Administrative safeguards review (164.308)
- Security management process and workforce training
- Security incident procedures and response planning
- Contingency planning (disaster recovery, emergency operations)
- Evaluation procedures (periodic technical and nontechnical evaluation)
- Business Associate Agreement review and tracking
Physical safeguards review (164.310)
- Facility access controls and validation
- Workstation use and workstation security
- Device and media controls (disposal, re-use, encryption requirements)
Technical safeguards review (164.312)
- Access controls (unique user identification, emergency access, automatic logoff, encryption/decryption)
- Audit controls and log review procedures
- Integrity controls for ePHI
- Person or entity authentication (MFA requirements)
- Transmission security (encryption in transit for ePHI)
Penetration testing of ePHI-handling systems
Active testing of the systems that store, process, or transmit ePHI. Includes patient portals, telehealth platforms, EHR integrations, billing systems, and any third-party integrations that receive PHI. We validate findings with working proof-of-exploit and map them to HIPAA Security Rule requirements.
Breach notification readiness
45 CFR 164.404-164.410 requires notification to affected individuals, HHS, and (for breaches over 500 individuals) media within 60 days. We evaluate your breach detection capabilities, notification procedures, and incident response runbook.

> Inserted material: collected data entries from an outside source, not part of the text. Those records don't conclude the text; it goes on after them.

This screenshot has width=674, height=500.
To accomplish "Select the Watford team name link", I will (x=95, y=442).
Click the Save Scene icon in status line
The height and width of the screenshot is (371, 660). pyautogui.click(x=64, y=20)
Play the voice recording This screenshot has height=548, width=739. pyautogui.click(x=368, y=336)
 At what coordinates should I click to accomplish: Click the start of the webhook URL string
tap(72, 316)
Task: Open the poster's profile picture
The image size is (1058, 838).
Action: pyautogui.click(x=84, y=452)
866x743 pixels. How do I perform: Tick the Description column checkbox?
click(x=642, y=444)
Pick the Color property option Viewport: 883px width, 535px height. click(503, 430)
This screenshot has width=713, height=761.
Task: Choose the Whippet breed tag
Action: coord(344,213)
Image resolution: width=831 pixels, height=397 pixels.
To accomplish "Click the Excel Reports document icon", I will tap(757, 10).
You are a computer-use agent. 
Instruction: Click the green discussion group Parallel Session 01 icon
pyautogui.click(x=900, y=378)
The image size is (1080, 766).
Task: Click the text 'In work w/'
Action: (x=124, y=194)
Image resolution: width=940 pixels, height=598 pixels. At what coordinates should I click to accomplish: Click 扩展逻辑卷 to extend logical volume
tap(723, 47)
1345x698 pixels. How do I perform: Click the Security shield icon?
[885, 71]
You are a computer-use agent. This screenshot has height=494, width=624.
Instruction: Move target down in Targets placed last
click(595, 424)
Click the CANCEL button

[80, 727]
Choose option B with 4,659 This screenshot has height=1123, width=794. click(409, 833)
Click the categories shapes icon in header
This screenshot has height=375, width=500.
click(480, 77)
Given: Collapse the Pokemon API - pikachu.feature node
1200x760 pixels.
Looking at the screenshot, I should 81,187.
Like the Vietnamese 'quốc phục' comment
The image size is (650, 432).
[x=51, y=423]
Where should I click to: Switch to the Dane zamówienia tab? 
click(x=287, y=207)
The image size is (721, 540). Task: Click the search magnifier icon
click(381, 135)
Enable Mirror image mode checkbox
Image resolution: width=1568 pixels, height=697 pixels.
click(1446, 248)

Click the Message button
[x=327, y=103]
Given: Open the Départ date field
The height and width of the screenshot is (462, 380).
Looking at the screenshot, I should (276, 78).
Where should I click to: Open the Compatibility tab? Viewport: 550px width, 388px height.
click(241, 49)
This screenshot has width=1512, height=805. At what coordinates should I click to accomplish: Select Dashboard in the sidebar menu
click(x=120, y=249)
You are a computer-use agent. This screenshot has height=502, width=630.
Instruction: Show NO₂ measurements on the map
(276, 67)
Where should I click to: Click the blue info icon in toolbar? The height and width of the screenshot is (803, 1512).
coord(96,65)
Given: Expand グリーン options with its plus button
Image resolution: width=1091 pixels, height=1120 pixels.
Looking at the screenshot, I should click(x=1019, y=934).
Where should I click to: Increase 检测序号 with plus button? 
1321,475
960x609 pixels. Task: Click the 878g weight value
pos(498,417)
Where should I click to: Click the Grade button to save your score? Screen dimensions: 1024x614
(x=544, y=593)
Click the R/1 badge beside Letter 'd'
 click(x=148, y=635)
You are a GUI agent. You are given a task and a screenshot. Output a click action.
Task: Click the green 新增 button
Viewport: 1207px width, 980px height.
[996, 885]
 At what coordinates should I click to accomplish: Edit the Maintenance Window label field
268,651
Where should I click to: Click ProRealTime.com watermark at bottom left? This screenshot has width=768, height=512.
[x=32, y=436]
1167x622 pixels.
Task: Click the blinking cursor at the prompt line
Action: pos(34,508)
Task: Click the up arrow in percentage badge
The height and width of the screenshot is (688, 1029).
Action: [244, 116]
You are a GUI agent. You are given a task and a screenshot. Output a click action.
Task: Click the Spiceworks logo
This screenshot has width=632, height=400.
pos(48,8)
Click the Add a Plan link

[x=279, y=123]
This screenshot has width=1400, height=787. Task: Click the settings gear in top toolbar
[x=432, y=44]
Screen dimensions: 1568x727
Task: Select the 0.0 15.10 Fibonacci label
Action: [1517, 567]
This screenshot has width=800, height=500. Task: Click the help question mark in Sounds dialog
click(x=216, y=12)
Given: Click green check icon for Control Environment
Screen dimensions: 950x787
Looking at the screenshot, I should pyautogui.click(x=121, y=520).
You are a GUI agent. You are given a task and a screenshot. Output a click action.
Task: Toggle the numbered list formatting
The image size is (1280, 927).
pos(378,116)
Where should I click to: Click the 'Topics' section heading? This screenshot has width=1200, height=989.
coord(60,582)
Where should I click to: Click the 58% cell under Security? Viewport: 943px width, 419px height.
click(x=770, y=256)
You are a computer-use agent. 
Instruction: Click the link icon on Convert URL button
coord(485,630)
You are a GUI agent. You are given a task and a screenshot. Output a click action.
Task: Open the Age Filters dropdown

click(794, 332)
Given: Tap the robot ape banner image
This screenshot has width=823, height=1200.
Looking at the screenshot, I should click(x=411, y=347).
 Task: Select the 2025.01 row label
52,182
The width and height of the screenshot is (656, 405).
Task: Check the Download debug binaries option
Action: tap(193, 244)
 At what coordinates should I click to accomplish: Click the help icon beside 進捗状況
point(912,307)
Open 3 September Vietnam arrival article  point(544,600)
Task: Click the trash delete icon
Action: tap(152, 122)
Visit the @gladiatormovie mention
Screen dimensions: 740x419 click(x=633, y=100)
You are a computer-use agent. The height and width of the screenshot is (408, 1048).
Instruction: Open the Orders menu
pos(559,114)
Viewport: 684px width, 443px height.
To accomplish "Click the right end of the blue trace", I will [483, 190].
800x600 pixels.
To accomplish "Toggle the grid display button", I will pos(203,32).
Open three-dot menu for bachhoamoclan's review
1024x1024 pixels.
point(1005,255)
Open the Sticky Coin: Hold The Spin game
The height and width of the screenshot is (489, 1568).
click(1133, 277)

What the proposed 2024-2026 HIPAA update adds
The Notice of Proposed Rulemaking (NPRM) published December 27, 2024 proposes substantial upgrades to the Security Rule. Key provisions we build into current assessments so you are ready when (not if) it becomes enforceable:
- Annual penetration testing — currently discretionary, proposed as mandatory
- Asset inventory — every system handling ePHI documented with owner, classification, support status
- MFA requirement — phishing-resistant MFA required for privileged access and remote access
- Encryption baseline — encryption required rather than "addressable" for ePHI
- Incident response testing — annual tabletop exercises with documented results
- 24-hour notification for certain breaches — faster timeline than current 60 days for specified categories
HIPAA + state privacy laws in Connecticut and Texas
Connecticut's CTDPA and Texas's state laws create additional obligations beyond HIPAA. Health data has special sensitive-data status in most state privacy laws. Our assessments include overlay reviews for:
- Connecticut — CT Public Act 19-196 (breach notification), CTDPA sensitive data category for health data, CT AG enforcement posture
- Texas — SB 2610 safe harbor requirements, Texas Identity Theft Enforcement and Protection Act, Texas Medical Privacy Act additional protections
Timeline and pricing
| Engagement size | Timeline | Price range |
|---|---|---|
| Small practice (under 25 staff, single location) | 3-4 weeks | $8,000 - $18,000 |
| Mid-size practice or group (25-150 staff) | 4-6 weeks | $18,000 - $45,000 |
| Multi-location health system | 6-10 weeks | $45,000 - $120,000+ |
| Health-tech SaaS / Business Associate | 4-8 weeks | $20,000 - $75,000 |
Fixed-price quotes provided after a scoping call. No hourly surprises, no scope creep billing.
Common questions
Is a self-assessment good enough?
OCR's consistent finding in enforcement actions is that self-assessments fail. OCR-qualified third-party assessments produce documentation that survives scrutiny. Self-assessments are better than nothing but do not satisfy the "accurate and thorough" standard in 164.308.
We just had an incident. Can you help with that?
Yes. Post-incident assessments establish root cause, validate remediation, and produce the documentation OCR will request as part of their investigation. We have experience coordinating with breach coaches and HIPAA counsel.
What if we do not have a formal risk analysis yet?
Most practices we work with do not. The assessment produces one. This is the single most important HIPAA document and the most common item OCR cites as missing or inadequate.